## SOURCE DOCUMENT
Proving the Human Rights Case: Prima Facie Case

Proving the Human Rights Case: Prima Facie Case

The law on this subject evolved in an era 1 in which it was necessary to prove the intent of the wrongdoer. Due to the inherent difficulty in so doing, two important human rights interpretative principles developed.

The first was the need to prove a prima facie case, which then put the respondent to the need to call evidence. The second principle was that of reasonable inference from circumstantial evidence, as reviewed below.

While the need to prove motive has long gone, these two concepts have remained firmly entrenched.

## DIRECTION
In the passage on proving a human rights case, what did the law once require proof of when it first evolved? These lines come from a separate source.

(Source records)

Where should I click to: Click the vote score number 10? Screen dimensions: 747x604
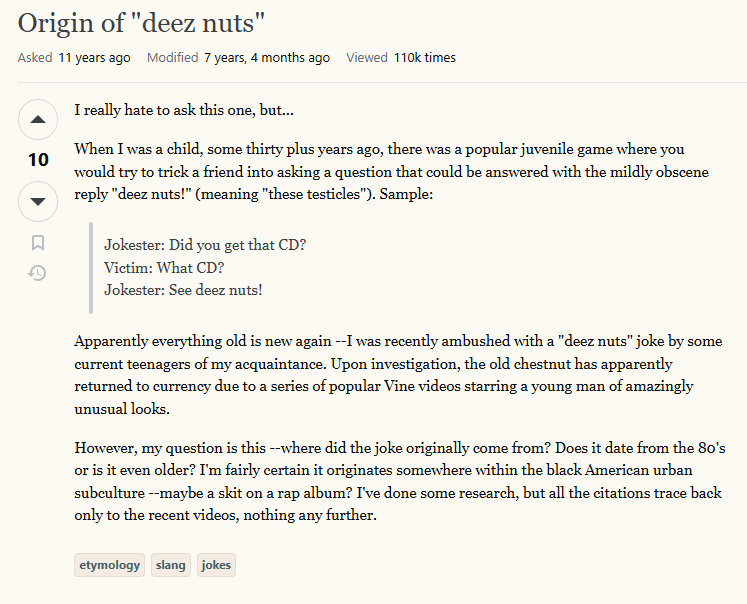(x=38, y=160)
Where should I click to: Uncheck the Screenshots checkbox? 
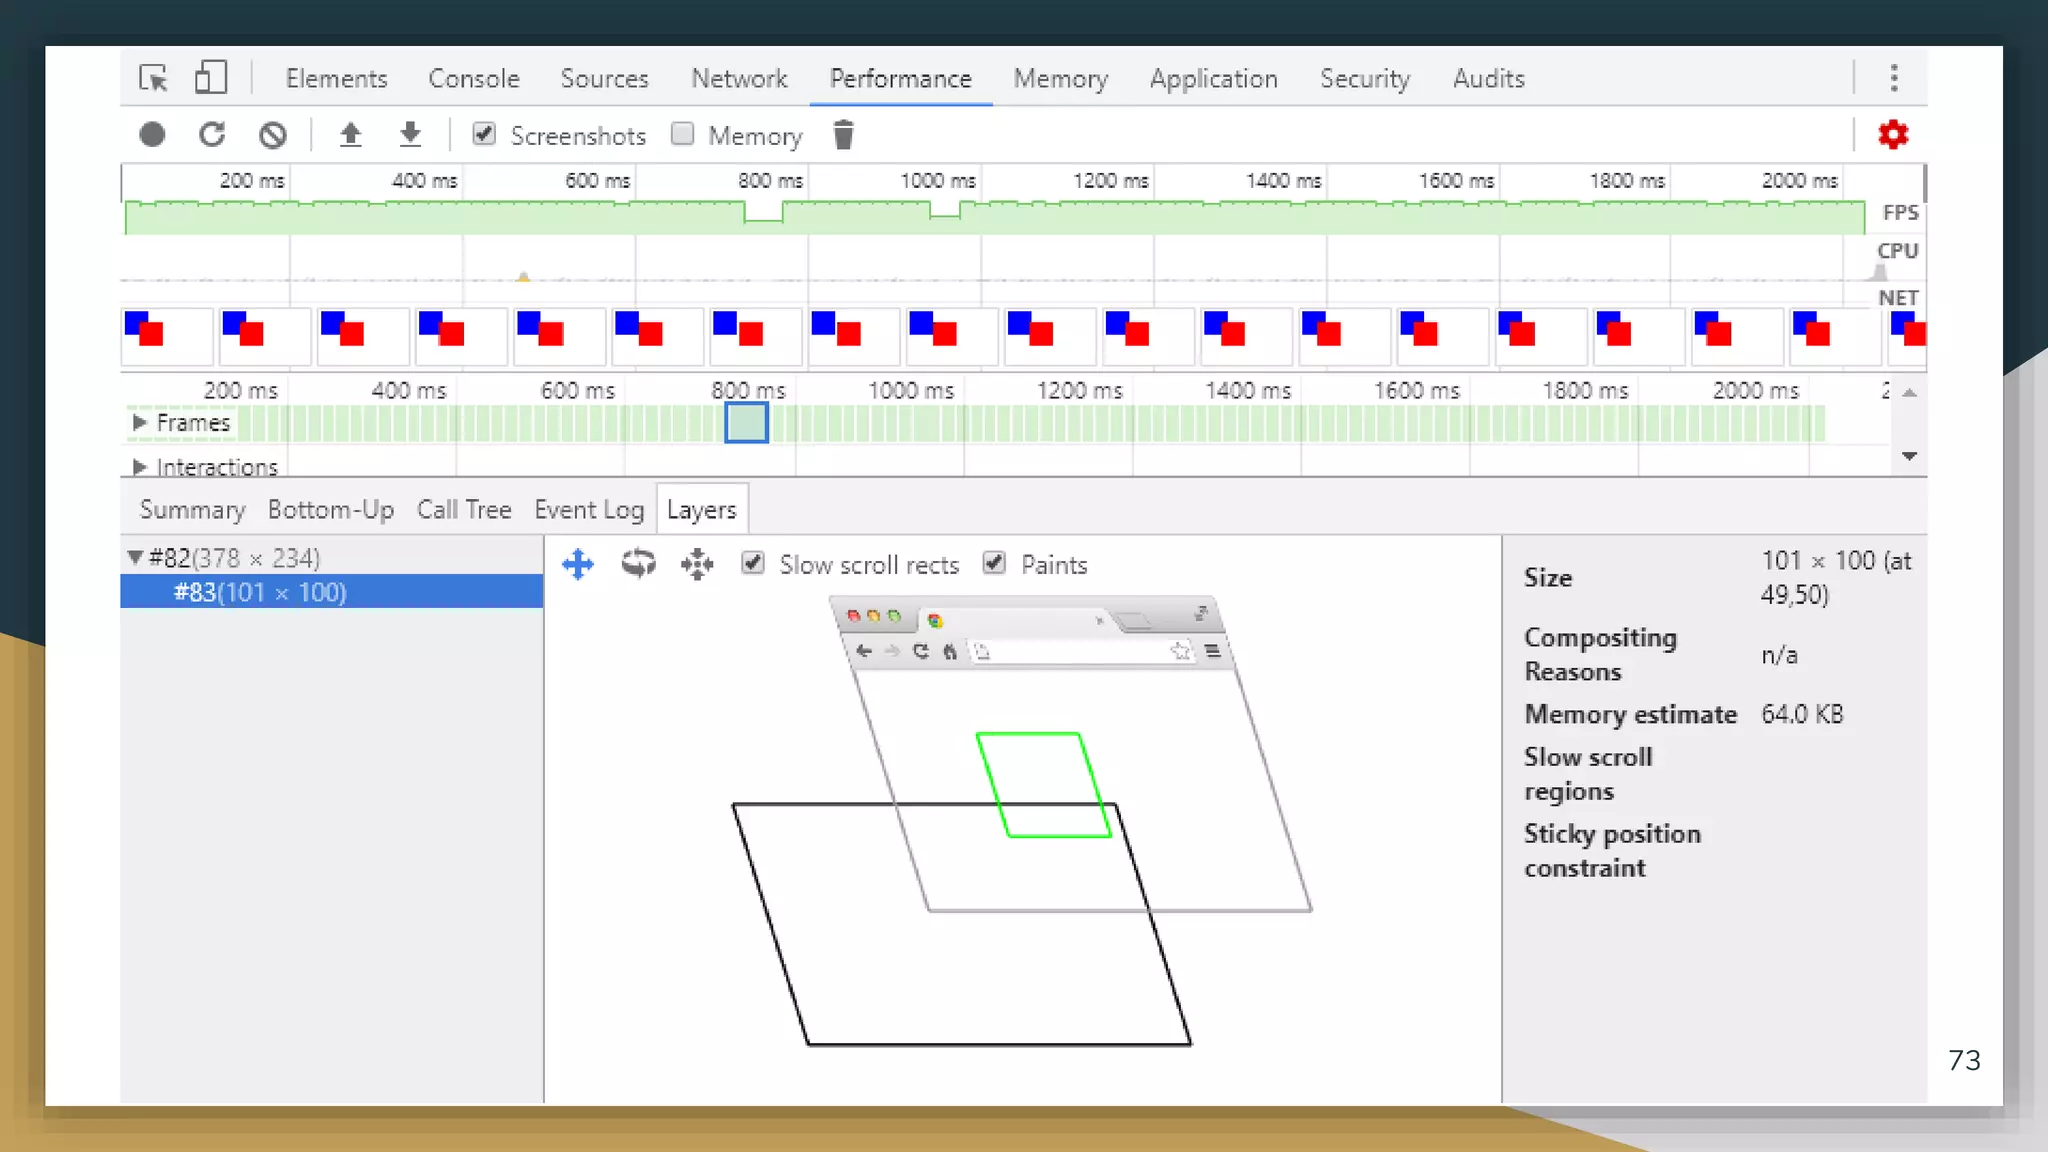point(484,134)
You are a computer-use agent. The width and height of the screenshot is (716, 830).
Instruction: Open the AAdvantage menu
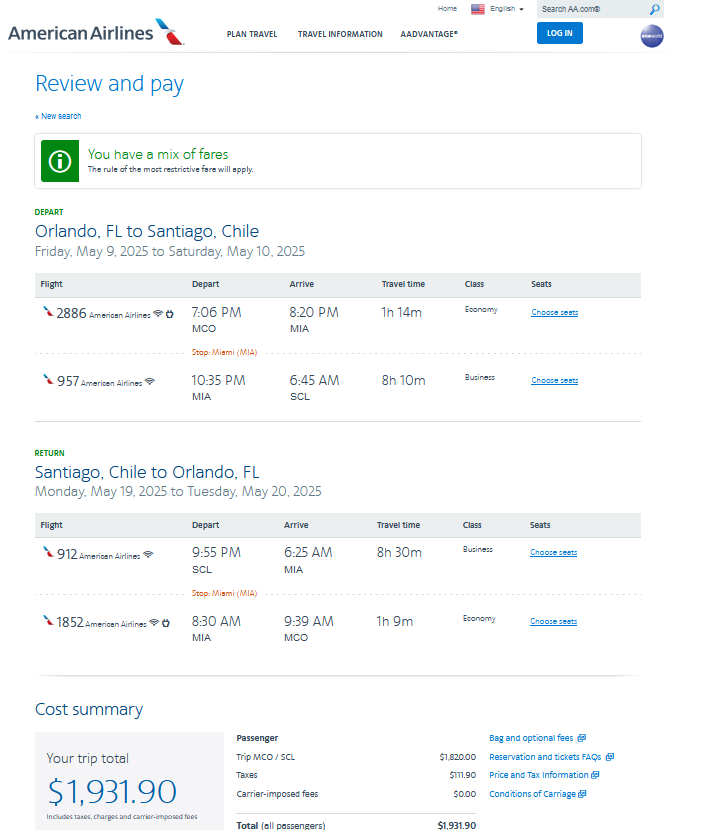pyautogui.click(x=429, y=34)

## ANSWER TO THIS TASK
The intent of the wrongdoer.